[Available data]
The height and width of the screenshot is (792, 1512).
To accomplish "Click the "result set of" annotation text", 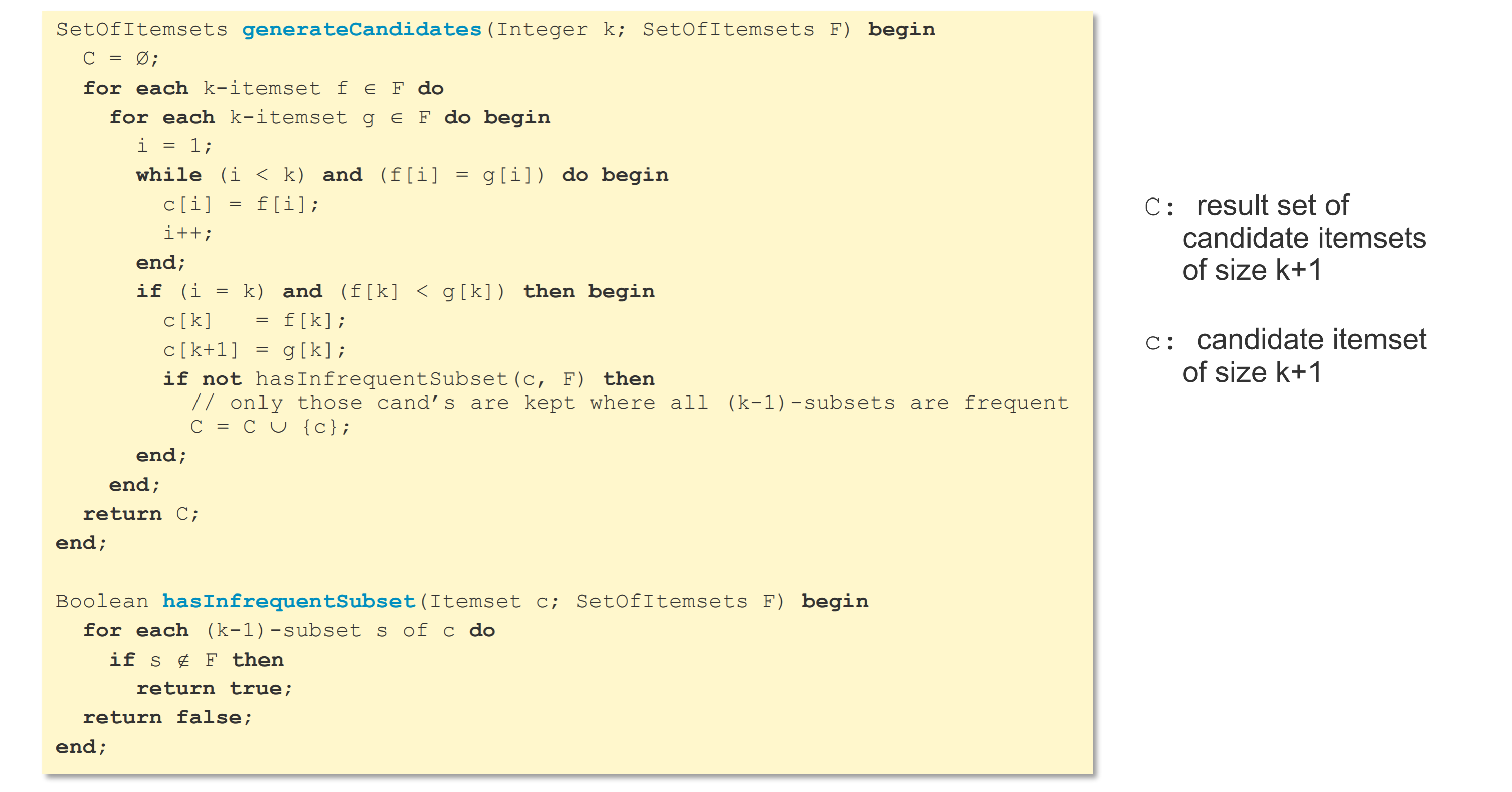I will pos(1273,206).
[/Available data]
[Available data]
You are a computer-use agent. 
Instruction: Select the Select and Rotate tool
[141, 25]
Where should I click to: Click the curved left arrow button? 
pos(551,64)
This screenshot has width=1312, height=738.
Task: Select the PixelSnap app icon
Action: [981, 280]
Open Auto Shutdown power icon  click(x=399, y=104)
[/Available data]
Task item =
Each line above from the one with "Instruction: Select the" up to and including the one with "Open Auto Shutdown" must be set down exactly, and no line outside that span may appear.

Completed task =
Instruction: Select the Select and Rotate tool
[141, 25]
Where should I click to: Click the curved left arrow button? 
pos(551,64)
This screenshot has width=1312, height=738.
Task: Select the PixelSnap app icon
Action: [981, 280]
Open Auto Shutdown power icon  click(x=399, y=104)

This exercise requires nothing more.